Song by Tom Waits

from the album Small Change
- Released: October 1976
- Length: 3:37
- Label: Asylum
- Songwriter: Tom Waits
- Producer: Bones Howe

= The Piano Has Been Drinking (Not Me) (An Evening with Pete King) =

"The Piano Has Been Drinking (Not Me) (An Evening with Pete King)", often referred to as "The Piano Has Been Drinking", is a song written and performed by Tom Waits.

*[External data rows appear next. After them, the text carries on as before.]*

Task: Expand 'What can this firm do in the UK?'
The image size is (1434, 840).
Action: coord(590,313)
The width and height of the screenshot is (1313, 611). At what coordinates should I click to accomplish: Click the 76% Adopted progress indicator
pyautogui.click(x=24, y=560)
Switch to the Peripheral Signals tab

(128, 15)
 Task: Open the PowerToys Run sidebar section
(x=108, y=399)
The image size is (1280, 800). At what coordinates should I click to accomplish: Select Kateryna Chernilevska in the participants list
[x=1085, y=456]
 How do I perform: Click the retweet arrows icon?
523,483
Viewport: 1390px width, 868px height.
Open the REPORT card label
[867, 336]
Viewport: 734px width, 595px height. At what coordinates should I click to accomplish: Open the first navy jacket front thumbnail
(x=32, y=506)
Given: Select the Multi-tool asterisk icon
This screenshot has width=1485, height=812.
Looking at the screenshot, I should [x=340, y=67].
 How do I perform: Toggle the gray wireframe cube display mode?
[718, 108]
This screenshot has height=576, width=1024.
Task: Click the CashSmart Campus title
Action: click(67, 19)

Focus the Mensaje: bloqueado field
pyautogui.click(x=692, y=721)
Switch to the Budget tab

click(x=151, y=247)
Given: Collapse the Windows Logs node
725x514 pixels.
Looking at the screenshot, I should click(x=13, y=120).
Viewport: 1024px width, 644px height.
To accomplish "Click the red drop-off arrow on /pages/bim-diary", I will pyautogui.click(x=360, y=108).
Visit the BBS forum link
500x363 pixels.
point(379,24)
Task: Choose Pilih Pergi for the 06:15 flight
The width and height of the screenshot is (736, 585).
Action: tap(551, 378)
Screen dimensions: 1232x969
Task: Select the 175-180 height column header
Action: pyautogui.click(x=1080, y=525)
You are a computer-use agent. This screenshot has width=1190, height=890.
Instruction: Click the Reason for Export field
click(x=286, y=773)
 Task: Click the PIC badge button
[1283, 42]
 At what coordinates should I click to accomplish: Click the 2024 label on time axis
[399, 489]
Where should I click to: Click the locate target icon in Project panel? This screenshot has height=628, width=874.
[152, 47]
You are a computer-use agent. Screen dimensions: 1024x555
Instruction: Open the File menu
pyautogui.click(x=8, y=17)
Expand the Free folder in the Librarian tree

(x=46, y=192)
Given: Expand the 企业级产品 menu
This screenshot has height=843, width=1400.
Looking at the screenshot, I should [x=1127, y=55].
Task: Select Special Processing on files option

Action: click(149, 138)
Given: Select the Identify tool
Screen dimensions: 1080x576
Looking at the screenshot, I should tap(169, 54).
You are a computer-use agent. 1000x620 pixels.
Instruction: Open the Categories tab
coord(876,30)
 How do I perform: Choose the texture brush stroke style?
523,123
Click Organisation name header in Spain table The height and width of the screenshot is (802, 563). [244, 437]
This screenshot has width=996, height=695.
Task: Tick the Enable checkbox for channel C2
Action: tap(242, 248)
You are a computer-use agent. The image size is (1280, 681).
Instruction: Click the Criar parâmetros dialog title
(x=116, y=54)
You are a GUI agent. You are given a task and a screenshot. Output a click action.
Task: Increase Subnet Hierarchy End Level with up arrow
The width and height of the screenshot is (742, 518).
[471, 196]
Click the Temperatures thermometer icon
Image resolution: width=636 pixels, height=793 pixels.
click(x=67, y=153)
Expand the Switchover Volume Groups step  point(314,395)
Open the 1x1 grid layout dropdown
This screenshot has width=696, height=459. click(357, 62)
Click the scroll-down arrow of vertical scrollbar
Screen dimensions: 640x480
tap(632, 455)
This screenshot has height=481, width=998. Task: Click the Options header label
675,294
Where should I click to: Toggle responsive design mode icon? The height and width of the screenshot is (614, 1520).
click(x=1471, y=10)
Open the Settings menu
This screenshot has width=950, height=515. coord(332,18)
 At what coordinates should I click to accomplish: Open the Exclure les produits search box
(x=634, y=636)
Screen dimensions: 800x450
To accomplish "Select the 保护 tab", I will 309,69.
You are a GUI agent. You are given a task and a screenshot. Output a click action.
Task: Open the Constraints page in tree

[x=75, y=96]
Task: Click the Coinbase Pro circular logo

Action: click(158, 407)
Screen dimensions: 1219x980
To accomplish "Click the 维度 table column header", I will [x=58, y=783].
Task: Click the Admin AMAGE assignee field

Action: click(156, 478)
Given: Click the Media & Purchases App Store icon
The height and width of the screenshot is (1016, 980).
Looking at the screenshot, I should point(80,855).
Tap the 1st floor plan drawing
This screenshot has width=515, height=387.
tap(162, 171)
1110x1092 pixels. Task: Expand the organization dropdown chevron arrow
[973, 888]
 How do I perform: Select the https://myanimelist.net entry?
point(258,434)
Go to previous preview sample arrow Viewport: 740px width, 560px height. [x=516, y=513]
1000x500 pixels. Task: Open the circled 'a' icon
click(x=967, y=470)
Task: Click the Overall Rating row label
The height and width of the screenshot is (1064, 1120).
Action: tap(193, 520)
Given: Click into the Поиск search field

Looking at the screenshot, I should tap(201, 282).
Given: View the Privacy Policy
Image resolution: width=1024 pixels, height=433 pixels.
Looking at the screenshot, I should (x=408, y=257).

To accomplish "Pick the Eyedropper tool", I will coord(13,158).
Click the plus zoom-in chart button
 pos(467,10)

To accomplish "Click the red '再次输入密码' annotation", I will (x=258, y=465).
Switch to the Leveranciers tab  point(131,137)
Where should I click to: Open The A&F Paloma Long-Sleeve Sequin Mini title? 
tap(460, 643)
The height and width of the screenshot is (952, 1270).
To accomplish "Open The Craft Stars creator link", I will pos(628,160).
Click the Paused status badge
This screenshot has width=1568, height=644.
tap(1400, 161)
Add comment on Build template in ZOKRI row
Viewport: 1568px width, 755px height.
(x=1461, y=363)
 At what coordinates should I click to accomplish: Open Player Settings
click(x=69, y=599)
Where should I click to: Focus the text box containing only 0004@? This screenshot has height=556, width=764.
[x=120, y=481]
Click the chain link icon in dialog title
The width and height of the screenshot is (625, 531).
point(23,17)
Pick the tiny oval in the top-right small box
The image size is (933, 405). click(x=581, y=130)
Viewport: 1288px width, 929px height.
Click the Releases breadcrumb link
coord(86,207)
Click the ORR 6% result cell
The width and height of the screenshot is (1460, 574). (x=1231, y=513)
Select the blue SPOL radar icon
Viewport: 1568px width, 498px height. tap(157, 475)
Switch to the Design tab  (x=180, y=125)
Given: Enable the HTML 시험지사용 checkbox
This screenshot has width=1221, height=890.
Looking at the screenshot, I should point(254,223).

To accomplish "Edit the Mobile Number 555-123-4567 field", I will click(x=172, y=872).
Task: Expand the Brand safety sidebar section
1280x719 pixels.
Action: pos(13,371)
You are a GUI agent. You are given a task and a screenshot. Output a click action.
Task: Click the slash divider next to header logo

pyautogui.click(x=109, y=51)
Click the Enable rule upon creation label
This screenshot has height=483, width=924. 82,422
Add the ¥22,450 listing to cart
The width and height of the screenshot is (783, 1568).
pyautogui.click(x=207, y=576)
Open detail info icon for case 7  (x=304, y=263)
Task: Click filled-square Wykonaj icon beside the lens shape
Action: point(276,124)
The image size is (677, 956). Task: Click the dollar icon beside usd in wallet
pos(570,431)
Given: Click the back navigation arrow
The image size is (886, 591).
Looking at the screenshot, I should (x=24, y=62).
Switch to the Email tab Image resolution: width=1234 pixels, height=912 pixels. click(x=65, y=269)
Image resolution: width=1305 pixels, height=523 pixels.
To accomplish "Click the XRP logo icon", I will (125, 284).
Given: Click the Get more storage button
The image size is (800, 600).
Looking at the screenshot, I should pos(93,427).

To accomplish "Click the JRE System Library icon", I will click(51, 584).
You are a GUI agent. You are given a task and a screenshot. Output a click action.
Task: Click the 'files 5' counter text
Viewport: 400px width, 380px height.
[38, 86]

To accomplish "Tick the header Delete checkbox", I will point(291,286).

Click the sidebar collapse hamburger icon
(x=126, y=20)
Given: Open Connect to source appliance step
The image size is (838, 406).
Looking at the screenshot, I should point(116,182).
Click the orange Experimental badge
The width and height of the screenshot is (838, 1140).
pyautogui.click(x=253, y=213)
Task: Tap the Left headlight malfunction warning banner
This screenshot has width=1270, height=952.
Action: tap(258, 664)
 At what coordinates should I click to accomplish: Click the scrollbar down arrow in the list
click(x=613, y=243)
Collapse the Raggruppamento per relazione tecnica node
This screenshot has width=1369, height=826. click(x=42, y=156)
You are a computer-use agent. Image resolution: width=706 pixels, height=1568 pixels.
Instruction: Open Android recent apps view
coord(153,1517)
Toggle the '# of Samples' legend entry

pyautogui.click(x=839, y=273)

The song first appeared on his 1976 album Small Change, and an extended live version on the 1981 compilation album Bounced Checks.

==Lyrics==
Throughout the song, Waits imitates a drunkard, spouting nonsense phrases with the piano tune occasionally stumbling over itself, recalling a "somewhat abused, slightly-out-of-tune piano that one would expect to find in the corner of a bar or left out in the rain." Waits repeatedly comments and complains about numerous inanimate objects with such lyrics as "The carpet needs a haircut." The song has been described as "[inhabiting] that late-night hades, the club where you can't find a waitress, 'even with a Geiger counter'; where 'the spotlight looks like a prison break' and the owner has 'the IQ of a fence post.'" The song's full title includes a reference to Pete King, co-founder and club director of Ronnie Scott's Jazz Club, at which Waits performed from May 31 to June 12, 1976.

==Live performances==
In the mid-1970s, Waits occasionally performed the song as a medley with "Makin' Whoopee." Waits performed the song, in truncated form, on the short-lived US television show, Fernwood 2 Night in 1977, during the promotion for Small Change. The appearance also included a short skit in interview form, premised on a broken-down tour bus, during which Waits asks to borrow money from hosts Martin Mull and Fred Willard. Waits performed an extended version of the song in Dublin in March 1981, which appeared on the 1981 compilation Bounced Checks.

==Reception==
Patrick Humphries, in his book The Many Lives of Tom Waits, believed "The Piano Has Been Drinking" to be "the archetypal Waits song: the laconic bar-room philosopher delivering pithy lyrics, in a voice that sounds like a garbage crusher." Bill Janovitz, writing for Allmusic, wrote that the song "deflates the myth that there is glory in a life on the road, the darker reality of Kerouac's romanticizing, but it does so without being didactic or even very serious." The song has twice been covered by Dan Hicks & His Hot Licks, for his albums Beatin' The Heat (2000) and Alive & Lickin (2001).